The use of apple cider vinegar dates back to ancient times.
Modern research is now only beginning to understand its benefits.
But, do these extend to the scalp?
Can apple cider vinegar treat dandruff?
What about hair loss?
Can you use apple cider vinegar for hair growth?
If so, what is the best apple cider vinegar to use?
In this article, I’ll answer these questions and more.
Just keep reading.
Quickly, make sure you take the free hair quiz later in this article.
What Is Apple Cider Vinegar?
Apple cider vinegar (ACV) is produced by fermenting apple juice.
Brewers add Saccharomyces yeast species (also called Brewer’s yeast) to the apple juice which consume the sugars in the apple juice. As a byproduct, the yeast produces alcohol and acetic acid.
The contents of the end product depend on how the ACV is processed.

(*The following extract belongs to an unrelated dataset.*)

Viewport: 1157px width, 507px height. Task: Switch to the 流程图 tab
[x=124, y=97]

Filtered ACV has just acetic acid and minimal alcohol present. On the other hand, unfiltered ACV (also called “With the Mother”) contains the Brewer’s yeast used to ferment the apple juice.

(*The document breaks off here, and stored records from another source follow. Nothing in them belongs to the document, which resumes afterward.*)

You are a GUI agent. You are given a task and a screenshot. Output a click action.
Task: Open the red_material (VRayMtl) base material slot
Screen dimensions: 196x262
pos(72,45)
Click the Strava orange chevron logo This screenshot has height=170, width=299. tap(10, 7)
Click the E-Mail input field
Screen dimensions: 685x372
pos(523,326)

ACV confers the most benefit when it’s unfiltered. The yeast has some health benefits that may impact hair growth.
Additionally, acetic acid exerts some unique actions that may translate to hair loss prevention and enhanced hair growth.
- Brewer’s yeast (Saccharomyces spp.) is used to ferment apple juice into apple cider vinegar.
- This yeast ferments the sugars into acetic acid and alcohol.
- Filtered apple cider vinegar doesn’t contain any of this yeast while unfiltered “With the Mother” apple cider vinegar does.
- Acetic acid and “the mother” yeast may confer some benefits to the body that can impact hair growth.
Apple Cider Vinegar Hair Loss Study
Unfortunately, there is currently no research directly examining the impact of ACV on hair growth.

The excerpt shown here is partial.